INPUT DATA
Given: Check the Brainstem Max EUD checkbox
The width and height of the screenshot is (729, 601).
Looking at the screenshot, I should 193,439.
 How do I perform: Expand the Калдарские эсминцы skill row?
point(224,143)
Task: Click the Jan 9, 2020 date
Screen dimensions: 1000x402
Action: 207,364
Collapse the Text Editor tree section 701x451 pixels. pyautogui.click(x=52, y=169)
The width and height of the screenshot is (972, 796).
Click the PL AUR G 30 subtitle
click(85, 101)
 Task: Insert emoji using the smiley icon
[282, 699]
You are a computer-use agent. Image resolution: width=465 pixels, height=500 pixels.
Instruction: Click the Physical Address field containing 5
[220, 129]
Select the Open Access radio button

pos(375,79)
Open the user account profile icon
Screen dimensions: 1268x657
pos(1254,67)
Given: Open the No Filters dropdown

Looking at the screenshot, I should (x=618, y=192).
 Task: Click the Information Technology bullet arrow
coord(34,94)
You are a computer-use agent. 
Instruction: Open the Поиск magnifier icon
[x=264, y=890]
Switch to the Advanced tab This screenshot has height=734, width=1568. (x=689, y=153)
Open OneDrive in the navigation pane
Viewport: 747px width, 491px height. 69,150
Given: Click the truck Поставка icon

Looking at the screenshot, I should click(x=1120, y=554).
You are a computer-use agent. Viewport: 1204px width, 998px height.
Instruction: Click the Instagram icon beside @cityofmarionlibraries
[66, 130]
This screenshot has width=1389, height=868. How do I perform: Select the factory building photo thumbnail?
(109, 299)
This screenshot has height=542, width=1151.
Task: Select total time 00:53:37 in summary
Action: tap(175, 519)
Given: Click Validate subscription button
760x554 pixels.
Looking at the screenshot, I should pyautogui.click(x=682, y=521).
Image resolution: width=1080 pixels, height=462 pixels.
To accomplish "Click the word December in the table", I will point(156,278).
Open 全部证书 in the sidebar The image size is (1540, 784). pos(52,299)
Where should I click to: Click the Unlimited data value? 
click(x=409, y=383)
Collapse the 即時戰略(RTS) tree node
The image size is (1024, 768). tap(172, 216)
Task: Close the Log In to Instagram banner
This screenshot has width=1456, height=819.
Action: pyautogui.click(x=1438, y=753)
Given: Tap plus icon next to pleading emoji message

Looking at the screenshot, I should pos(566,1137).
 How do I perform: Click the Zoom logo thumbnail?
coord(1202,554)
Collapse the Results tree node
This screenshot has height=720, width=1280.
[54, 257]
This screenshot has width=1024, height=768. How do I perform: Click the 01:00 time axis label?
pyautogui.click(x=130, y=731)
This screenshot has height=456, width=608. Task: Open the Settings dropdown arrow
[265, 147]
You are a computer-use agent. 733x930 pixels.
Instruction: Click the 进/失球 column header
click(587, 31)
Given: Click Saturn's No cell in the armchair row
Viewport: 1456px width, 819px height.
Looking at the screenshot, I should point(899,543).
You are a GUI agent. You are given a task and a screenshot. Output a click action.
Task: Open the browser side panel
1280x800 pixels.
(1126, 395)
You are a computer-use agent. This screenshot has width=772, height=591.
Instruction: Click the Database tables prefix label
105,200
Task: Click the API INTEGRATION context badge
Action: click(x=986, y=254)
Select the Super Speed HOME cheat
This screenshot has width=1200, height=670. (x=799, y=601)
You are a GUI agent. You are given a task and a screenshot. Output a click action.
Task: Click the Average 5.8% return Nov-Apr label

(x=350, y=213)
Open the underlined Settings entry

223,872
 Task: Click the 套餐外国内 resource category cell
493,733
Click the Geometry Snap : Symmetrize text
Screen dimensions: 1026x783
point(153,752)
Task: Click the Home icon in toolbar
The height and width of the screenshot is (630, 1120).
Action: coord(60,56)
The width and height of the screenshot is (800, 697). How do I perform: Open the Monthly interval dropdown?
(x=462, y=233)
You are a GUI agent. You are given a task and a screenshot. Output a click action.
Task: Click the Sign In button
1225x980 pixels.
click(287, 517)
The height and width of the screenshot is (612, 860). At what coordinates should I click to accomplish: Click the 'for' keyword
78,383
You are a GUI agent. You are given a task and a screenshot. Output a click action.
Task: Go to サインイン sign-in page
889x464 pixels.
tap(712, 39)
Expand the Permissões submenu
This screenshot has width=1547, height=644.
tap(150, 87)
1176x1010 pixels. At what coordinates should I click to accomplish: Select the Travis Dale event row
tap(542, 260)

WORK TO DO
Tally the lines of the data above that contain the word "emoji", and reply with the number alone.

TASK RESULT
2